亀井澄夫の妖怪不思議千一夜

高石市取石

2018年11月26日

しとしとと雨の降る日にきた娘

「私は里へ帰ります」(イラスト(C)合間太郎)

 昔、取石村(とろしむら)に太助という男が、寝たきりの母親と暮らしていた。母の看病をしながらの毎日なので働くのもむずかしく、生活は苦しく貧しかった。ある夜、戸をたたく者がいて、開けると若い娘が立っている。外は、しとしと雨が降っているのに傘もささず着物もずぶぬれ。どうか一晩だけ泊めてほしいと言う。かわいそうにと家に入れてもてなした。
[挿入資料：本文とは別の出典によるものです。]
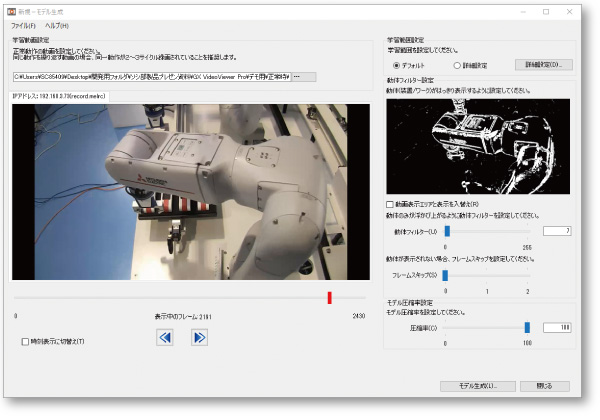Step back one frame with rewind button

click(x=166, y=337)
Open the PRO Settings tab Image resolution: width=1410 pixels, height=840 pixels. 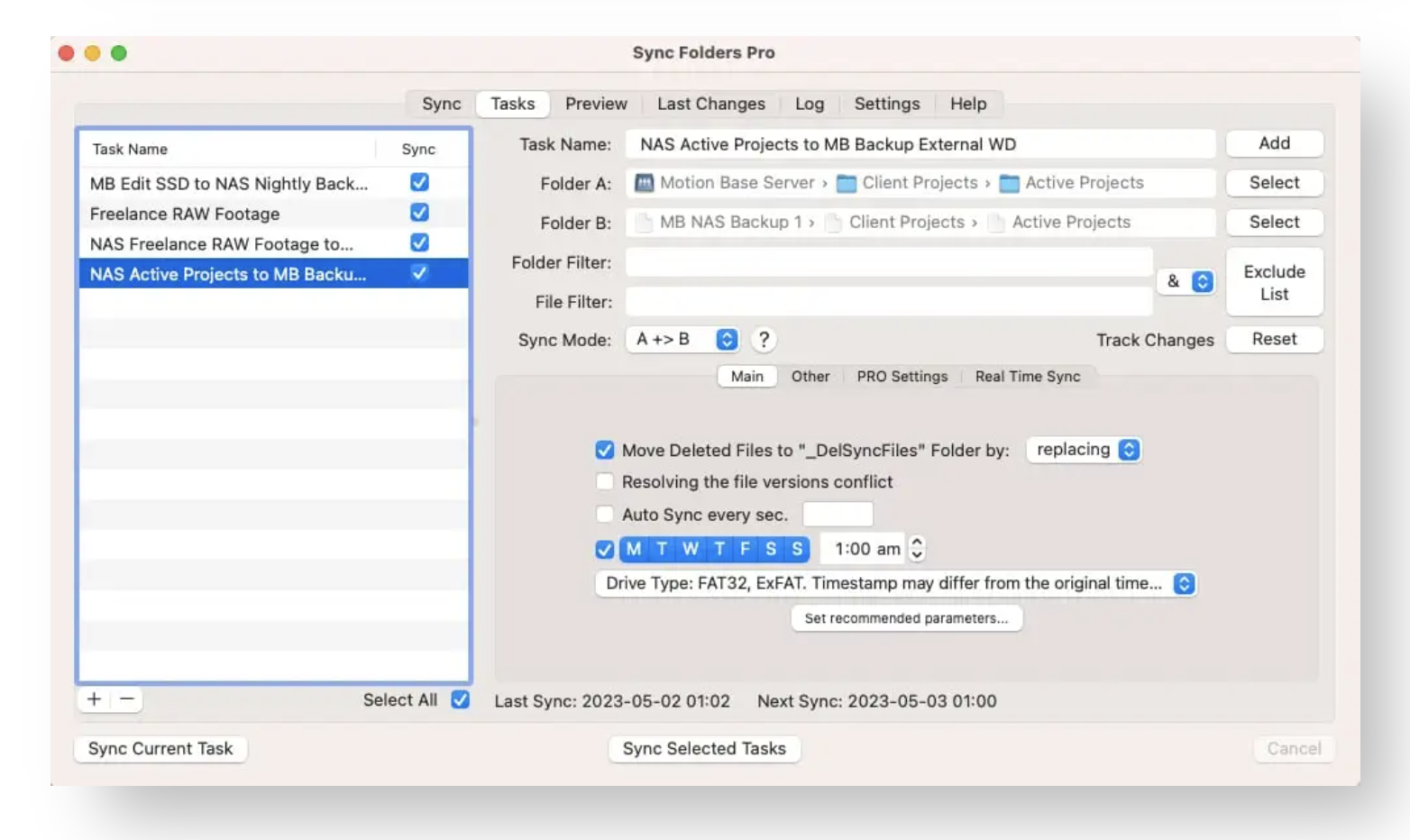(x=902, y=377)
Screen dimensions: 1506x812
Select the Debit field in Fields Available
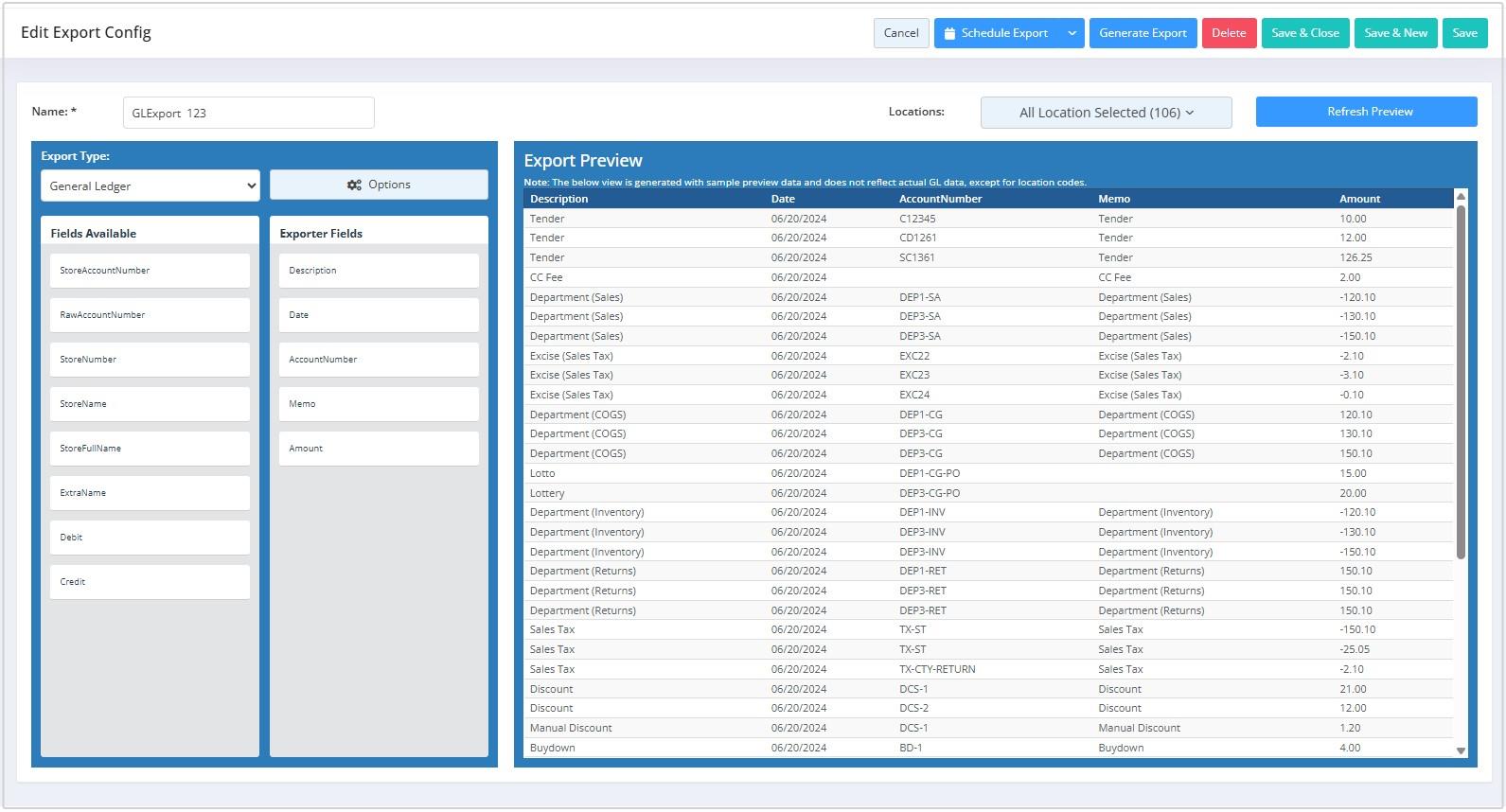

 次の日、娘が「お礼に、せめてお母さまのお世話を少しの間でもさせてください」と言う。それで母の看病をまかせたら親身になってよく世話をする。母も喜んで娘をかわいがり頼りにもするようになった。2、3日のつもりがずっと暮らすようになり、おかげで太助は娘に母をまかせ出稼ぎに行けるようになって、暮らしもだいぶよくなった。

 1年ほどたった頃、娘は太助の子をみごもった。出産の日が近づいて娘はやってきたときのような、しとしと雨の降る晩、里に帰って赤ちゃんを産み、また戻ってきますと言って出て行った。母は太助を「夜に行かせて何かあったらどうする、いっしょに行ってあげなさい」としかるのだった。太助もうっかりしていたと後を追ったが里がどこなのか、そんな話もせず今まできたのでわからない。とにかく追いかけ、取石池のあたりに来たとき赤ん坊の泣く声がした。

 声のする方を見てびっくり。大きなナマズが、生まれたばかりの赤ん坊を抱いていたのだ。「あっ」と言うと、ナマズは太助を見て赤ん坊を置き、するすると取石池の中に消えてしまった。それ以来、娘の姿を見た者はいない。だが2人の間の子どもはすくすく育ち、取石村の長者となって太助と母に孝行したという話である。

 取石池は万葉集にも出てくる古代の池。今は埋めたてられて存在しない。また、魚が人間と夫婦になる話は全国にある。しかし最後はいつも正体が知れて、悲しい別れが待っている。化け物の宿命としか言いようがない。